Team members are virtually linked through an online exchange platform and regularly meet for monthly meetings, face to face or online, where issues are tackled and best practices are exchanged. Newcomers receive basic training upon entering the group, while more experienced members, called ‘mentors’, provide peer-to-peer advice and support. The Team is organized in three distinct groups, the OCR group, the Analytics group and the Developers group.
The processing of non-digital corpora constitutes the Team’s core competency. Text processing follows a well-defined streamlined process. The resulting content is transformed in an open and structured format, such as the XML (eXtensible Markup Language), which enables the use of a wide range of novel tools and methods from the field of computational linguistics. The opportunities that arise from the study of the aforementioned corpora are tremendous. They link several –formerly distant– areas of research, such as history, political science and linguistics, thus opening up new horizons in the understanding of parliamentary data and discourse.
The Hellenic OCR Team, originally centered on parliaments, now develops more generic interoperability tools and services, based on open standards and technologies, which are distributed as open source software. These tools are shared using different licenses, such as MIT or GNU GPLv3, depending on the stage of development. Moreover, the developers group managed tο install and locally configure an ISA2 LEOS instance, which was used last semester in an innovative legal informatics lab at the National School of Government.
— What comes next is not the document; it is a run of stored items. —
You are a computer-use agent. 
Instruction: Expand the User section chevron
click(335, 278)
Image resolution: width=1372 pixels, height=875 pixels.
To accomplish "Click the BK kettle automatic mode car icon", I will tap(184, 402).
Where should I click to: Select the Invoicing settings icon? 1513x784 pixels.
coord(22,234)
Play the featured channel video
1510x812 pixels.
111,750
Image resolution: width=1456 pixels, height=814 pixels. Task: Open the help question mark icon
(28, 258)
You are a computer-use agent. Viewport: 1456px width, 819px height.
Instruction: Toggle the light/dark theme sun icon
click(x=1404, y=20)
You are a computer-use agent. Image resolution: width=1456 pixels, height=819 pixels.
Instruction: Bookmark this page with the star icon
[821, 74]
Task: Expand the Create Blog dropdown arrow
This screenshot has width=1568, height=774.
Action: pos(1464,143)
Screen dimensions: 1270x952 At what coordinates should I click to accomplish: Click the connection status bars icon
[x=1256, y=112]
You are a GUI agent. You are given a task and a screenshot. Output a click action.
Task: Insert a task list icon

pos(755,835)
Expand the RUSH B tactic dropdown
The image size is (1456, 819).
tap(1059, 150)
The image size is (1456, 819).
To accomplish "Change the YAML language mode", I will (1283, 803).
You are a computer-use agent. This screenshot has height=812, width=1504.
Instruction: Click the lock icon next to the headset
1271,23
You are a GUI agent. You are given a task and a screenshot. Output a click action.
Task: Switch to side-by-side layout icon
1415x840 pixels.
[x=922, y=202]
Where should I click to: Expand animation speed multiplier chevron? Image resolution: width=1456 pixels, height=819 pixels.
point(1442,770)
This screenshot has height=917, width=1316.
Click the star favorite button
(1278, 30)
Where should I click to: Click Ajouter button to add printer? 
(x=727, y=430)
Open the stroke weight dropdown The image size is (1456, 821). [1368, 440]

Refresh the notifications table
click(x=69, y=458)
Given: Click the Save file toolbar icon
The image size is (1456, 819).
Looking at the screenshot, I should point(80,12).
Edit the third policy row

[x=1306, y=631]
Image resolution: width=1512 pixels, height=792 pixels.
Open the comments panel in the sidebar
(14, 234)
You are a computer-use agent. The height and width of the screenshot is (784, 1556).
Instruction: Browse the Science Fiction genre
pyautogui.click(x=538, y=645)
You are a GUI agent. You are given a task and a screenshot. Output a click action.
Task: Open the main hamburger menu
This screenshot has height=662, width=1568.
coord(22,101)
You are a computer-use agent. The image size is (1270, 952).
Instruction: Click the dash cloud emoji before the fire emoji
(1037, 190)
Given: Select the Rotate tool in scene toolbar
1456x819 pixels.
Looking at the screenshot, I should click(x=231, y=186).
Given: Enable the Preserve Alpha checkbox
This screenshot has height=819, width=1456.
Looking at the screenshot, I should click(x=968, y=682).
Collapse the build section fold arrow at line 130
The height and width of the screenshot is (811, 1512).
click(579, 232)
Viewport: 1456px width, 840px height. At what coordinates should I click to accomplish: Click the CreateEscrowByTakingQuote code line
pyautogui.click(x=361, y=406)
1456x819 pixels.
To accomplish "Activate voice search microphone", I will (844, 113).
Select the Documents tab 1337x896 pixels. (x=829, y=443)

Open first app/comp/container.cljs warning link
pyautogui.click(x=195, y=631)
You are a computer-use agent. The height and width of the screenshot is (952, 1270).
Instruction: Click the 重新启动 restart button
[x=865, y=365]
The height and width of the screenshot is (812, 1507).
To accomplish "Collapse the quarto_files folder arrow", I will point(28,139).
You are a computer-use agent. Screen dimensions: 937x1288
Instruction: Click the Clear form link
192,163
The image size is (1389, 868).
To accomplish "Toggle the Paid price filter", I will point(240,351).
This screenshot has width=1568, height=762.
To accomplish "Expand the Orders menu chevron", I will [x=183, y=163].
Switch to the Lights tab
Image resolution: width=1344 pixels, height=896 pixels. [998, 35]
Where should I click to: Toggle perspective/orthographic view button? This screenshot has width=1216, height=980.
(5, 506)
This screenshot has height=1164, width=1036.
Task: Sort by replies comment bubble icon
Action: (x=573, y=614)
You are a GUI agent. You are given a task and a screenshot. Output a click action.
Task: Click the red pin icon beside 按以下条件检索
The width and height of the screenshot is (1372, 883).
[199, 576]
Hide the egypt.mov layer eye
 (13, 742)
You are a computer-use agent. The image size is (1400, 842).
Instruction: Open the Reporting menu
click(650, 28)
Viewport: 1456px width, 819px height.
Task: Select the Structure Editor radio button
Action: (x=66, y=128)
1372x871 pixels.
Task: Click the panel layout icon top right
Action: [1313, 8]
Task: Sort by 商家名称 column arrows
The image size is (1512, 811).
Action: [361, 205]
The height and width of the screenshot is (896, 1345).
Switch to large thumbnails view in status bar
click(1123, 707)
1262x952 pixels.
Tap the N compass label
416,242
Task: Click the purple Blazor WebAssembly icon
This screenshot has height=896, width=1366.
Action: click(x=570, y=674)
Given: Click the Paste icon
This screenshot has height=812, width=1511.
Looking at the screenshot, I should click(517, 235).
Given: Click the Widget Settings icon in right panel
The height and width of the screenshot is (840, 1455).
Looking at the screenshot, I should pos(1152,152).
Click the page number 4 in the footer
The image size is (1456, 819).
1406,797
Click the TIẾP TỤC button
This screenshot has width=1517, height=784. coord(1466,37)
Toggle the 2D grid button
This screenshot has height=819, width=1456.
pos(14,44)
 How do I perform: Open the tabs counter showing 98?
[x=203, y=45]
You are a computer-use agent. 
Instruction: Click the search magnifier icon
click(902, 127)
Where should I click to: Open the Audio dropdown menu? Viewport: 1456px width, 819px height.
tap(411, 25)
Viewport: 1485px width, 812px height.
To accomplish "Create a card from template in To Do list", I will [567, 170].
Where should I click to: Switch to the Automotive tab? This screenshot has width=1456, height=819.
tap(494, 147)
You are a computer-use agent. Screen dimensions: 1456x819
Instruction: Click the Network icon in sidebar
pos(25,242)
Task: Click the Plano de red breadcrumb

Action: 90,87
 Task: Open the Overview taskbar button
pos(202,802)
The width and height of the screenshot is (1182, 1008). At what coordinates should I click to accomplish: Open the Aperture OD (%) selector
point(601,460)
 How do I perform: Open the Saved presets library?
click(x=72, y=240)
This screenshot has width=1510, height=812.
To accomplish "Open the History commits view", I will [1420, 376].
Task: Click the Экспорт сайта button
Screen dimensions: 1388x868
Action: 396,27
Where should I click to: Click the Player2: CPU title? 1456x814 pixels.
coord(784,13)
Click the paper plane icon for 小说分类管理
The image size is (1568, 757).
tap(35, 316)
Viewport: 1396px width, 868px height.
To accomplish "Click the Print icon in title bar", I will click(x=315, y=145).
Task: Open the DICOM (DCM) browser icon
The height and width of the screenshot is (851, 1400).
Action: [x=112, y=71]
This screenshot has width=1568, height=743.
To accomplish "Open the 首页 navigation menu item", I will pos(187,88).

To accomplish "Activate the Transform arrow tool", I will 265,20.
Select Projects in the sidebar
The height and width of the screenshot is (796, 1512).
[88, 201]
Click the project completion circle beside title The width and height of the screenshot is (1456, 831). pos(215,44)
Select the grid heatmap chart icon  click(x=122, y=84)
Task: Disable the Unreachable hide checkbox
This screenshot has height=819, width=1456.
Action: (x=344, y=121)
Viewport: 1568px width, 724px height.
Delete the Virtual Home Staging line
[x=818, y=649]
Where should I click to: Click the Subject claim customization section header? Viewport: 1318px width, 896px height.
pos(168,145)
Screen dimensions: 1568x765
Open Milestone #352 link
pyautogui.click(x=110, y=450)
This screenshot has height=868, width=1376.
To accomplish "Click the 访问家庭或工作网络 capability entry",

The Hellenic OCR Team developed a text analytics software called Xtralingua. Now in its second release, it is a tool for extracting quantitative text profiles from large collections of texts and it was presented at the Digital Humanities 2020 virtual conference. The Team assessed the necessity for the development of this tool, as existing solutions were hard to use and required advanced technical knowledge, often absent in researchers of Digital Humanities. Hence, an open source working prototype has been developed, also to be used in combination with other relevant tools, to create an automated pipeline for text analysis.
The Hellenic OCR Team is a versatile, innovative and constantly evolving crowdsourcing platform. It is not a legal entity and it does not receive any external funding. It relies only on voluntary work by its members. Driven by innovation and scientific excellence, the Team has recently entered the EU transparency register, and it can now influence decision-making processes in its fields of expertise. The Inter-Parliamentary Union considers this approach a good practice (Innovation tracker 3, 2019) and spin-offs are planned in order to implement it in a non-European environment as well.
As the Hellenic OCR Team is expanding its member base and capabilities, it is looking forward to further cooperating with the European Interoperability Framework and the community around it to develop novel concepts, design innovative solutions and implement advanced tools.